#### MATERIAL SUPPLIED:
::::::::
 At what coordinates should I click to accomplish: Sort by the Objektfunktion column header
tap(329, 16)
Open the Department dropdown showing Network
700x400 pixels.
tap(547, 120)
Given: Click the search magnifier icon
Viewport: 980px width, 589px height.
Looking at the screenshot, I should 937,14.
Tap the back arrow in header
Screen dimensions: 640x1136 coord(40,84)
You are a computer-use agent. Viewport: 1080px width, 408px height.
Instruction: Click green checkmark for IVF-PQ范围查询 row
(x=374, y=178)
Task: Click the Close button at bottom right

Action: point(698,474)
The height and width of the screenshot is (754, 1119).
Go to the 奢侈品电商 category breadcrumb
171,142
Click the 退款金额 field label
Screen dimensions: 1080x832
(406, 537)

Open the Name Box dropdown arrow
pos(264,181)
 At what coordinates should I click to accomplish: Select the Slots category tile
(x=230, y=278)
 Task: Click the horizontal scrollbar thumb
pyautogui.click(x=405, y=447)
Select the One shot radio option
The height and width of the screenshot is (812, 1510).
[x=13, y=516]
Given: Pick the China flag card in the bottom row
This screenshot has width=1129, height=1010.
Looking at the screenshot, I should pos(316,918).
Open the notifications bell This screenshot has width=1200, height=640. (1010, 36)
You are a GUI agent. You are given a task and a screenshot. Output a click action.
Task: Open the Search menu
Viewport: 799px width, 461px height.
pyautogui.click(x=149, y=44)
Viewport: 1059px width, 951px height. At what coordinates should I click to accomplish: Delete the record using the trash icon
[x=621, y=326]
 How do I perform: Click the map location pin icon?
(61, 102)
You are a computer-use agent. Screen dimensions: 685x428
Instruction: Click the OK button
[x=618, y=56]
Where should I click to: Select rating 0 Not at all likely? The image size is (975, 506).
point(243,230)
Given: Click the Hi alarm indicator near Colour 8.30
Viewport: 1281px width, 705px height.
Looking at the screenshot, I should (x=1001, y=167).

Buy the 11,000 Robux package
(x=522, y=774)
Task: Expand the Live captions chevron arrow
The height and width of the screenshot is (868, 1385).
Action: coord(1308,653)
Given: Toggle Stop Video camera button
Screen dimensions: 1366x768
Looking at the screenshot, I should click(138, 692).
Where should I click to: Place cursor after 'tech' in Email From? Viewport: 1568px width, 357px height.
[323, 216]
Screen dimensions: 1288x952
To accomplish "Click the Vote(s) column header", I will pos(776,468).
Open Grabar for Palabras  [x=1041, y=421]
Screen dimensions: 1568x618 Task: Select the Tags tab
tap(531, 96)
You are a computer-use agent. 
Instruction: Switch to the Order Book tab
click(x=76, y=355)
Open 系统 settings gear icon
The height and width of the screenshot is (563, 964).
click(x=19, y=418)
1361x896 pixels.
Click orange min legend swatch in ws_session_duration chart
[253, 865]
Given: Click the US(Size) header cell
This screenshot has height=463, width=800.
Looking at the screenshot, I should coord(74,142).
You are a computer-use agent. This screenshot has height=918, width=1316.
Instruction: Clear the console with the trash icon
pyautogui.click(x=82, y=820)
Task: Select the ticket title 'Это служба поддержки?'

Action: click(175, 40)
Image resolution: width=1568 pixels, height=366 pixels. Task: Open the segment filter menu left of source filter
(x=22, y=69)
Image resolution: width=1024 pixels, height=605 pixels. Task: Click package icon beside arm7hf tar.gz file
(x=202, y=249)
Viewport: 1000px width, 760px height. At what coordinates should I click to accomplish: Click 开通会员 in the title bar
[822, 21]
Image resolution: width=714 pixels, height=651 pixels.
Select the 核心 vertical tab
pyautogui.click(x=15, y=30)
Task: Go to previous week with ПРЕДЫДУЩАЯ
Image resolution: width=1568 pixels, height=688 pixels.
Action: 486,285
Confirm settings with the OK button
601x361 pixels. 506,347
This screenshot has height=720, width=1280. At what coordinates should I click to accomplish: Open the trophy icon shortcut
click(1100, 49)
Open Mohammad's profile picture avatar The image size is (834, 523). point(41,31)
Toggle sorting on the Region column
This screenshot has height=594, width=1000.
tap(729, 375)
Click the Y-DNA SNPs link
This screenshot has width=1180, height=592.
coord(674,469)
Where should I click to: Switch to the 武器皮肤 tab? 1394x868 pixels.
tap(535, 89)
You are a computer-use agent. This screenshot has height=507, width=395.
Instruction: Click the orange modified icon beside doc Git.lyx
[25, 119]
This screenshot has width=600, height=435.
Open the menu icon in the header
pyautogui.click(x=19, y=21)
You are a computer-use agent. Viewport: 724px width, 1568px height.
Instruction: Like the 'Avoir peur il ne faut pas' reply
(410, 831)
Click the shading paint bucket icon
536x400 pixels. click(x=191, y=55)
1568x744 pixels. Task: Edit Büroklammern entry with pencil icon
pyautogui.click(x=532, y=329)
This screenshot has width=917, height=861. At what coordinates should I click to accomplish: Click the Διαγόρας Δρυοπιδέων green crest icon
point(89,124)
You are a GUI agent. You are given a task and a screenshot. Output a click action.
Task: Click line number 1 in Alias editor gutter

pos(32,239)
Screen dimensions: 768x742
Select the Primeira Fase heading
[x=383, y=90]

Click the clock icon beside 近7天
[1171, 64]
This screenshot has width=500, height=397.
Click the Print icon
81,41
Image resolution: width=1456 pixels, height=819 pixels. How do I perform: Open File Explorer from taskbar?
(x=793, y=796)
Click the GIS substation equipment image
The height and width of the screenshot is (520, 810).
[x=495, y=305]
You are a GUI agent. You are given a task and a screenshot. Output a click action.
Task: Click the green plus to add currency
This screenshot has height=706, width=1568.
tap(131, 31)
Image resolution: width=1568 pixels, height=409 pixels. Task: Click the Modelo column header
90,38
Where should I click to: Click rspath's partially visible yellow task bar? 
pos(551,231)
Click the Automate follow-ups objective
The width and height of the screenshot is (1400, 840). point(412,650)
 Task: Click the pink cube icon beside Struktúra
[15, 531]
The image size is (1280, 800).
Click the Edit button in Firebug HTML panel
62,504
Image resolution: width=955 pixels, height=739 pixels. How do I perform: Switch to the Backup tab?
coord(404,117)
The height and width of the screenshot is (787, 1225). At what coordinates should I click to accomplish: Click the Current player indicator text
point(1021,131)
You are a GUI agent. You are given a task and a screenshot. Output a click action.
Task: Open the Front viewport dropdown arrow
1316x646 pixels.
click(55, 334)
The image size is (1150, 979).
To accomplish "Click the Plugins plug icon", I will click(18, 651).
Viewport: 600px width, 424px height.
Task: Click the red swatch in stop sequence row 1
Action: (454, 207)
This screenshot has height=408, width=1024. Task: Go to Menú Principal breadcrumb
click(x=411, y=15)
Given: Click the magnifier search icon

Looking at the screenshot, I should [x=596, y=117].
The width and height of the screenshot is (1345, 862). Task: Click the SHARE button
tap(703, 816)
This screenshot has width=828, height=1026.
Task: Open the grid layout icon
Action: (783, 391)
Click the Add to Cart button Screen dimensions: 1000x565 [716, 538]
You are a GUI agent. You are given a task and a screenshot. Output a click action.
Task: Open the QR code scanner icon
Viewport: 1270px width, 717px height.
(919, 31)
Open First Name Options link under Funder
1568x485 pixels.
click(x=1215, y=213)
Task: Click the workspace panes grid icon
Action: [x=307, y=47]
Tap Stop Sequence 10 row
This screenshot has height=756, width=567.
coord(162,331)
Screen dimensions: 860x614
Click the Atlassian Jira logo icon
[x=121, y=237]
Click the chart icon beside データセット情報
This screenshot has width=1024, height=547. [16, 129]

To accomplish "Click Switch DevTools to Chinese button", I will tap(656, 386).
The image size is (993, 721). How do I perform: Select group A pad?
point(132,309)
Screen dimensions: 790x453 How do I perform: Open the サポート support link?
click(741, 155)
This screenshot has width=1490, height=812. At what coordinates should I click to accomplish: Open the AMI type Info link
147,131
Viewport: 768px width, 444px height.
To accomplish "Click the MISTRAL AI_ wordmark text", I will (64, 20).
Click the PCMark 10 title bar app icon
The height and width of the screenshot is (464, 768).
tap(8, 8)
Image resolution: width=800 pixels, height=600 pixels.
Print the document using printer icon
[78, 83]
::::::::
#### GOAL OF THE EXERCISE:
Having output the line that contains "Given: Pick the", stop. Every line before it, back to the first line of the data, must be reproduced exactly.

#### RESPONSE TO THE TASK:
 At what coordinates should I click to accomplish: Sort by the Objektfunktion column header
tap(329, 16)
Open the Department dropdown showing Network
700x400 pixels.
tap(547, 120)
Given: Click the search magnifier icon
Viewport: 980px width, 589px height.
Looking at the screenshot, I should 937,14.
Tap the back arrow in header
Screen dimensions: 640x1136 coord(40,84)
You are a computer-use agent. Viewport: 1080px width, 408px height.
Instruction: Click green checkmark for IVF-PQ范围查询 row
(x=374, y=178)
Task: Click the Close button at bottom right

Action: point(698,474)
The height and width of the screenshot is (754, 1119).
Go to the 奢侈品电商 category breadcrumb
171,142
Click the 退款金额 field label
Screen dimensions: 1080x832
(406, 537)

Open the Name Box dropdown arrow
pos(264,181)
 At what coordinates should I click to accomplish: Select the Slots category tile
(x=230, y=278)
 Task: Click the horizontal scrollbar thumb
pyautogui.click(x=405, y=447)
Select the One shot radio option
The height and width of the screenshot is (812, 1510).
[x=13, y=516]
Given: Pick the China flag card in the bottom row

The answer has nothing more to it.